• _Problem_:
Can you edit the items below so that "Revoke Certificate" becomes "Renew Certificate", with everything else unchanged and the pictures left out?

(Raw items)
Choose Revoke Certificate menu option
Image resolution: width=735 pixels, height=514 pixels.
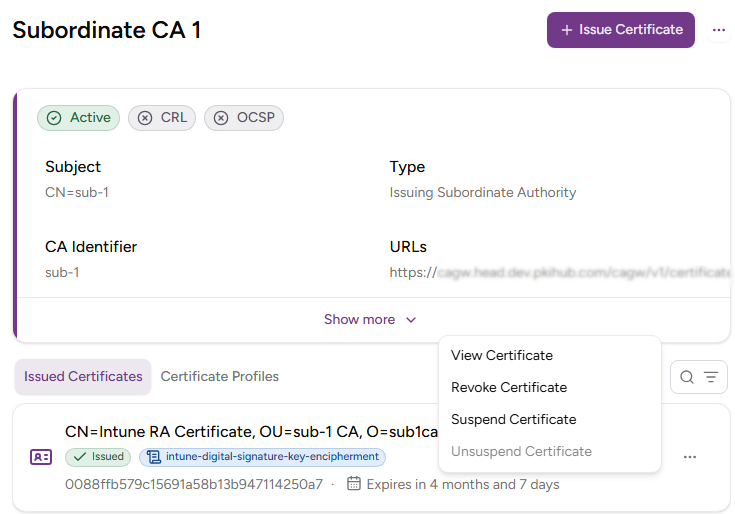point(509,387)
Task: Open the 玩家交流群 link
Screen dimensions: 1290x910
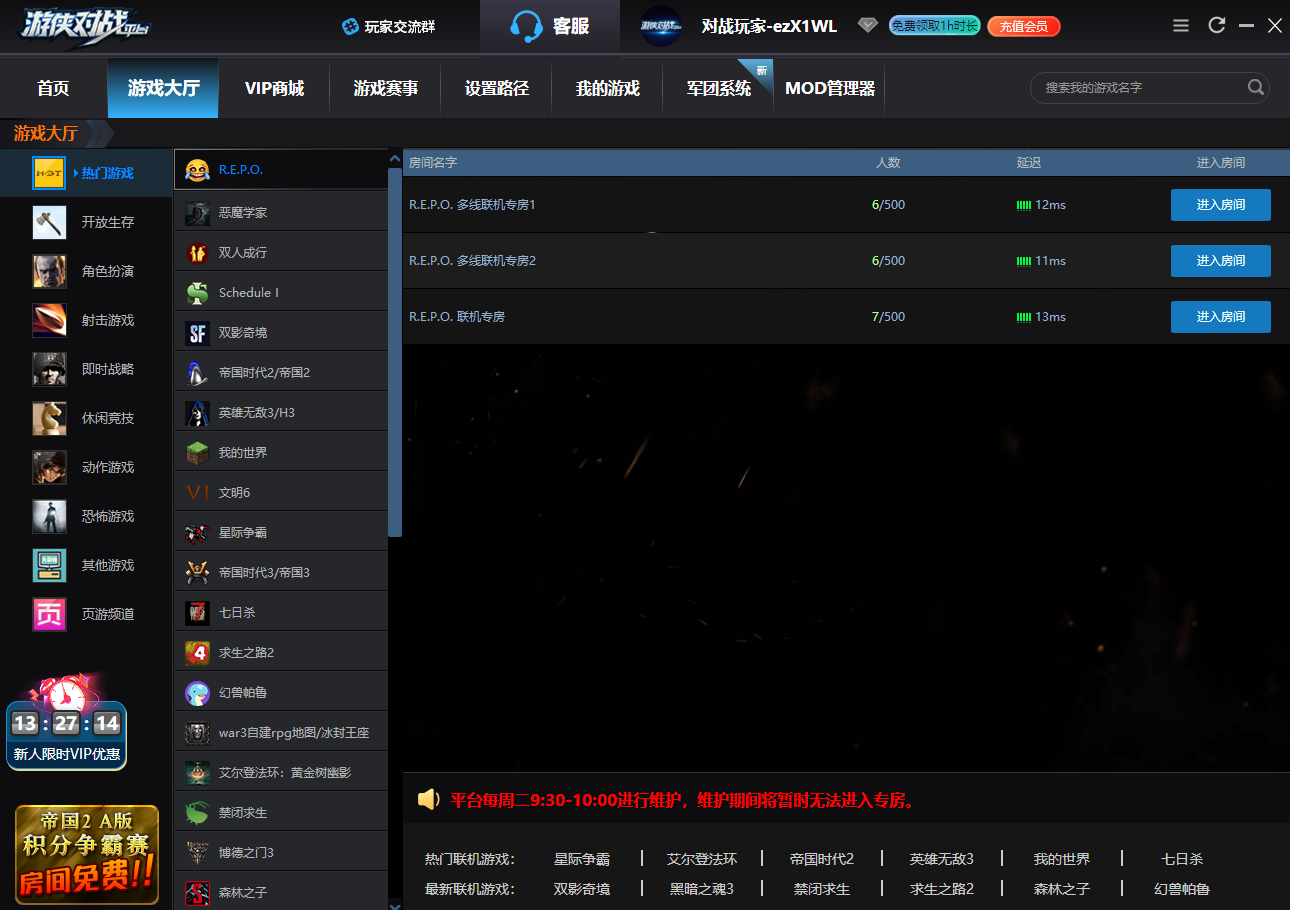Action: click(x=389, y=27)
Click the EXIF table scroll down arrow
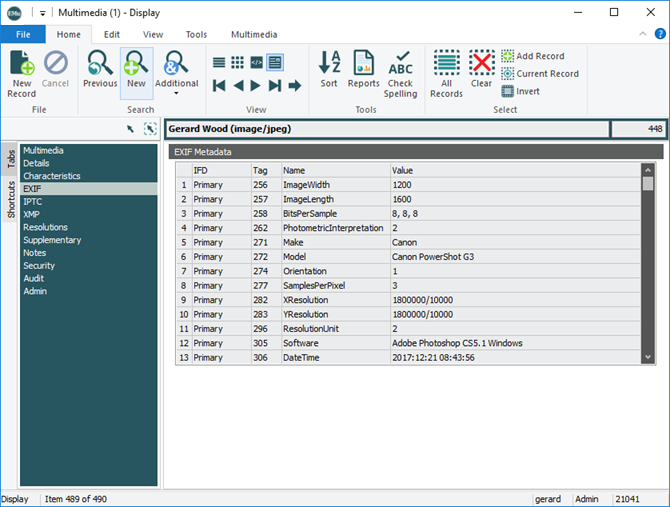The image size is (670, 507). coord(648,357)
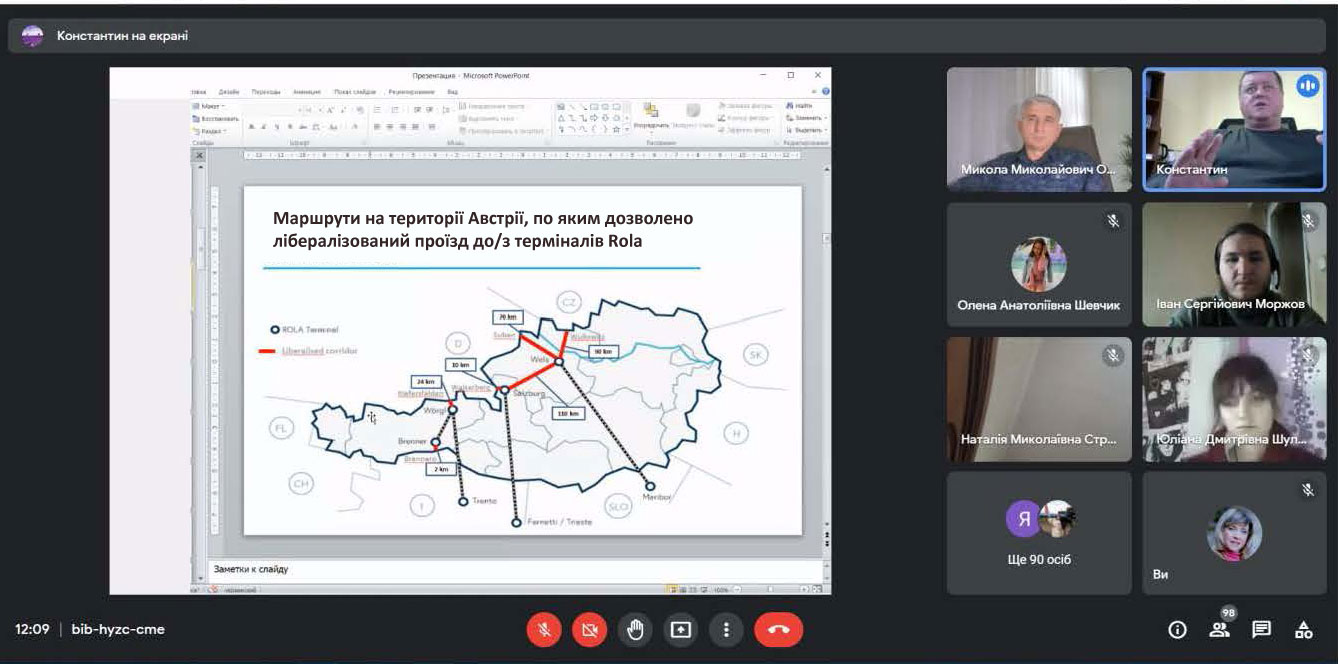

• _Answer for this exercise_:
Choose Renew Certificate menu option
Image resolution: width=735 pixels, height=514 pixels.
point(509,387)
Task: Open the 玩家交流群 link
Screen dimensions: 1290x910
Action: click(x=389, y=27)
Click the EXIF table scroll down arrow
The image size is (670, 507). coord(648,357)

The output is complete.